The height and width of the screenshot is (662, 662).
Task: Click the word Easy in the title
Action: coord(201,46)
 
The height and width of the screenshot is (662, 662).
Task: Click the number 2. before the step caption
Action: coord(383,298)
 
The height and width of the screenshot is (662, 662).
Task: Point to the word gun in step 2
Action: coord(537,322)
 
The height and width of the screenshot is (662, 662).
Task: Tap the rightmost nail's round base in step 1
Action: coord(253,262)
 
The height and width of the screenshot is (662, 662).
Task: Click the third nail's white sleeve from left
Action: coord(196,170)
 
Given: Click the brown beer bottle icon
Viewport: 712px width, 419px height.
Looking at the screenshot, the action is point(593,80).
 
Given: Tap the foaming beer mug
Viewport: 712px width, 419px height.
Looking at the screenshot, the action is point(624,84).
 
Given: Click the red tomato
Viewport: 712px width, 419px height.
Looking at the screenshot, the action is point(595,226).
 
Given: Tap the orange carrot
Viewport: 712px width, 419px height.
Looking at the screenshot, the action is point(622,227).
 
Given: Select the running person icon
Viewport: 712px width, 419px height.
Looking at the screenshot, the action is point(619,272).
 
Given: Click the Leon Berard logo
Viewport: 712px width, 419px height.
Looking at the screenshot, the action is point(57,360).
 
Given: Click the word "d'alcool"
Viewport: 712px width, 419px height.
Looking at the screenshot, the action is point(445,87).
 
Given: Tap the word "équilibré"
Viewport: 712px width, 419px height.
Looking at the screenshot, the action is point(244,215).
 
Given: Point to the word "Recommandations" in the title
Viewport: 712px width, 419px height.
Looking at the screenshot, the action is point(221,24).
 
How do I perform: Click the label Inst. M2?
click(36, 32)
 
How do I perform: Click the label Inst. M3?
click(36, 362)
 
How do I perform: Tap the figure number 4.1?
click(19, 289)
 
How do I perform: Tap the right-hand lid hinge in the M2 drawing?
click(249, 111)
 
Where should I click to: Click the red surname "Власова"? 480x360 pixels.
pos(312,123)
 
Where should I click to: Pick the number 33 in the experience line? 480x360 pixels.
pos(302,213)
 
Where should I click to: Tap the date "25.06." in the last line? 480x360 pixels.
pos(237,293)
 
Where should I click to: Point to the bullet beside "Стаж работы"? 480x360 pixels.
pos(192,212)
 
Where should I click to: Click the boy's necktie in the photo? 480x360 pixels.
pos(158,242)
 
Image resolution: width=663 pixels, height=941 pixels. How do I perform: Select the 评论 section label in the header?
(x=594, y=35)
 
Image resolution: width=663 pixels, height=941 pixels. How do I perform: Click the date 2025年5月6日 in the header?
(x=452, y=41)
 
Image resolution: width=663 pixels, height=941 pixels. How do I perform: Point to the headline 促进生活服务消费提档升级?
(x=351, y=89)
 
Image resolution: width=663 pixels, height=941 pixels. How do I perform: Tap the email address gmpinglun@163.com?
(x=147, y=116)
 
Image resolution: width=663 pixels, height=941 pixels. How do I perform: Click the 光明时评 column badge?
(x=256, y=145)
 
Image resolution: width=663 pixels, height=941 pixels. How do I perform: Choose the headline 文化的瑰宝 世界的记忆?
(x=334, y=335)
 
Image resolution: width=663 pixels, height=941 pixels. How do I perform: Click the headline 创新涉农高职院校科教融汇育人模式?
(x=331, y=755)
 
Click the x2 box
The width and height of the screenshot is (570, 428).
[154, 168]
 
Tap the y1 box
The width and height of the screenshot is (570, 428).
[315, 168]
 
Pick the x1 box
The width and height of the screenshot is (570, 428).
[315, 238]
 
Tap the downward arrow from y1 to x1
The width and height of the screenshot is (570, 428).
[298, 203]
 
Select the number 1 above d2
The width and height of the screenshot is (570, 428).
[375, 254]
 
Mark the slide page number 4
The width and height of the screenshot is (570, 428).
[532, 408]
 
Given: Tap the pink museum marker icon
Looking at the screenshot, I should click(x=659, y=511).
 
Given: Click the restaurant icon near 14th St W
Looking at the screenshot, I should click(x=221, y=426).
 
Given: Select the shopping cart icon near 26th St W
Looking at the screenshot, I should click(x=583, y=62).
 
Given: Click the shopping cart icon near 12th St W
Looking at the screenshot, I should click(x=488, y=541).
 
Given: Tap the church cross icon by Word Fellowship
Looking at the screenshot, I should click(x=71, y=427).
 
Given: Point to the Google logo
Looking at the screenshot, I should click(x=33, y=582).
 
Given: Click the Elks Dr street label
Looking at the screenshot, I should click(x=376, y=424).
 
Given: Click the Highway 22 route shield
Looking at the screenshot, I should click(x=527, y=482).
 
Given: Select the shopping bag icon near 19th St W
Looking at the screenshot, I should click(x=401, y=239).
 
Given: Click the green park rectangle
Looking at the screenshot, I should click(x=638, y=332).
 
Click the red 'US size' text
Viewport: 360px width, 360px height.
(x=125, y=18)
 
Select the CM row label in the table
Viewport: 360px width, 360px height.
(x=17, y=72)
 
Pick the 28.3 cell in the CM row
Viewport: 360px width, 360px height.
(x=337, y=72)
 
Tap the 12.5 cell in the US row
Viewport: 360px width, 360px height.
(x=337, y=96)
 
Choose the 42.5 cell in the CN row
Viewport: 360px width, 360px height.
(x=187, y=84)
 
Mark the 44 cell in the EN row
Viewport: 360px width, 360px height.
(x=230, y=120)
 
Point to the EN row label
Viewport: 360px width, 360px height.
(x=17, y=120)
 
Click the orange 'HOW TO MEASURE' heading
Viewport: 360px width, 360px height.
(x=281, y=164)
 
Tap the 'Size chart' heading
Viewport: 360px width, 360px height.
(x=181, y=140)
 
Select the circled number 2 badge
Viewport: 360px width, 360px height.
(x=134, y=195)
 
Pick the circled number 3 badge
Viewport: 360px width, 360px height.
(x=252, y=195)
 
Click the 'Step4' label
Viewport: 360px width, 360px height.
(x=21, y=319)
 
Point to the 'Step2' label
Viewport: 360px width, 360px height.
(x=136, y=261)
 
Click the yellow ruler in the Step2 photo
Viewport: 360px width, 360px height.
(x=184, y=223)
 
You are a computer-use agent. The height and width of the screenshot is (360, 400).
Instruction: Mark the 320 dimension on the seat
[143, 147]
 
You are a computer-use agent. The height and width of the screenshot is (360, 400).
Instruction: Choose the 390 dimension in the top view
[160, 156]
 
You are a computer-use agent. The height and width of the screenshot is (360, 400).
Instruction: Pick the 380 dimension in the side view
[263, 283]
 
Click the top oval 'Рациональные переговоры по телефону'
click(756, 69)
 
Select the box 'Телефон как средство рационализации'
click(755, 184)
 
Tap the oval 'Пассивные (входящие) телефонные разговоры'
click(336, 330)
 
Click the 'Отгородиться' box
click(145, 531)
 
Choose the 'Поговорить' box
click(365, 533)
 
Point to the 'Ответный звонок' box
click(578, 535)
◇ ◇ ◇ ◇
▶ Your task
Please list each line of the items above that contains the word "Pick". Case counts.

▶ Result of the task
Where should I click to: Pick the number 33 in the experience line? 480x360 pixels.
Pick the x1 box
Pick the 28.3 cell in the CM row
Pick the circled number 3 badge
Instruction: Pick the 380 dimension in the side view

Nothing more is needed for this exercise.